UNITED STATES DISTRICT COURT EASTERN DISTRICT OF NEW YORK ----------------------------------------------------------- X : KENNETH PIKOULAS, : : Plaintiff, : MEMORANDUM DECISION AND : ORDER -against- : : 23-cv-1051 (BMC) SMITH & WESSON BRANDS, INC., : : Defendant. : : ----------------------------------------------------------- X
COGAN, District Judge. This case underscores the virtues of proper eye protection and of careful expert examination. After suffering an eye injury while shooting a revolver, plaintiff sued several defendants under various product-liability theories.

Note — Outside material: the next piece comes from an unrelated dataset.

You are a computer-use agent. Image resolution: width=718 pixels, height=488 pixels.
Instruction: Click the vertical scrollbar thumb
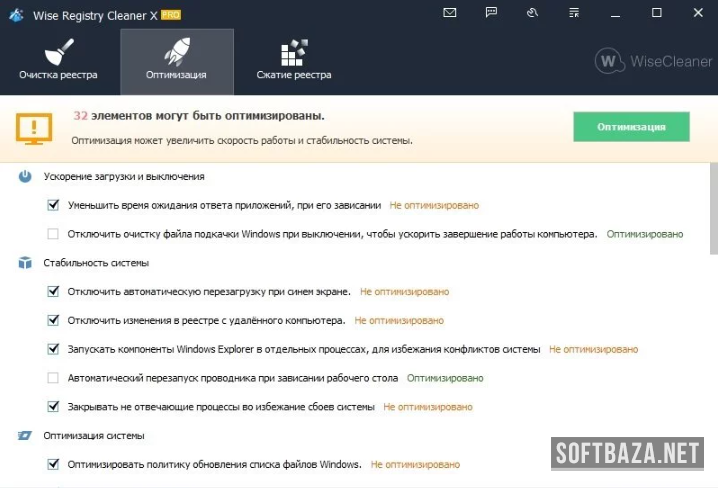click(711, 210)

The only remaining defendant, the gun’s manufacturer, has moved to exclude plaintiff’s sole expert and for summary judgment. Because the expert did not test hypotheses pivotal to his bottom-line conclusion, defendant’s motions are both granted. BACKGROUND On a late-December morning at an upstate New York cabin, plaintiff Kenneth Pikoulas was shooting, for the first time, his new Smith & Wesson Model 586 revolver at a practice target. He fired 29 rounds without issue, but upon firing a 30th, he “felt something hit [him] in the eye.” His vision became "blurry and cloudy," and he hurriedly drove himself to a hospital. There, his treating physicians could not diagnose the problem, but they referred him to a specialist, who was more successful. The specialist found and dislodged from Pikoulas’ right eye a “metal foreign body” measuring an 1/8 inch, or 0.2 x 0.1 x 0.1 centimeters. Alleging to have “lost complete forward vision in his right eye as a result of the incident,” Pikoulas filed this suit in New York state court against defendant Smith & Wesson Brands, Inc.; two firearms retailers; and an ammunition manufacturer. The complaint is no model of clarity, but the parties agree it asserts three claims: a negligent manufacturing-defect
claim, a strict-liability manufacturing-defect claim, and a breach-of-warranty claim. Defendants timely removed the action, and it came before the undersigned. During discovery, Pikoulas retained an expert – Vlad Lucuta – to investigate the cause of his injury. Lucuta inspected Pikoulas’ Model 586 twice. At the first inspection, he observed that, except for a small piece of shrapnel caught between the revolver’s barrel and frame, the rest of the bullet debris had exited the gun.1 He also noticed copper residue from a bullet jacket and “severe . . . striations” on the revolver’s throat, suggesting abnormally “high friction between the projectile’s copper jacket and barrel steel.” This type of wear, he opined, can “be caused by a slight misalignment of the cylinder with the barrel.” His observations led him to believe that “the incident that caused the accident is very likely to be due to possible faults with the revolver
itself, especially the alignment of the cylinder to the barrel forcing cone.” At the second inspection, Lucuta and defendants’ experts tested, among other things, the alignment between the revolver’s cylinder and barrel. To do so, the experts relied on the aptly named “cylinder alignment test,” which entails inserting a rod down the barrel and turning each chamber so the rod can enter. If the rod can frictionlessly enter every chamber, its cylinder and
1 For those unfamiliar with firearms lingo, a “barrel” is the tube through which a bullet travels before exiting a gun, a “cylinder” is drum-shaped container on a revolver that feeds bullets into the barrel, a “chamber” is the part of a cylinder in which one inserts bullets, a “throat” is the part of a cylinder connected to the barrel, a “forcing cone” is the part of the barrel that connects to the cylinder, and a “bullet jacket” is the metal wrapped around a bullet’s core. See Michael Crites, A Firearms Glossary, American Firearms (last visited June 11, 2025) https://www.americanfirearms.org/firearms-glossary/ [https://perma.cc/29NF-PT88]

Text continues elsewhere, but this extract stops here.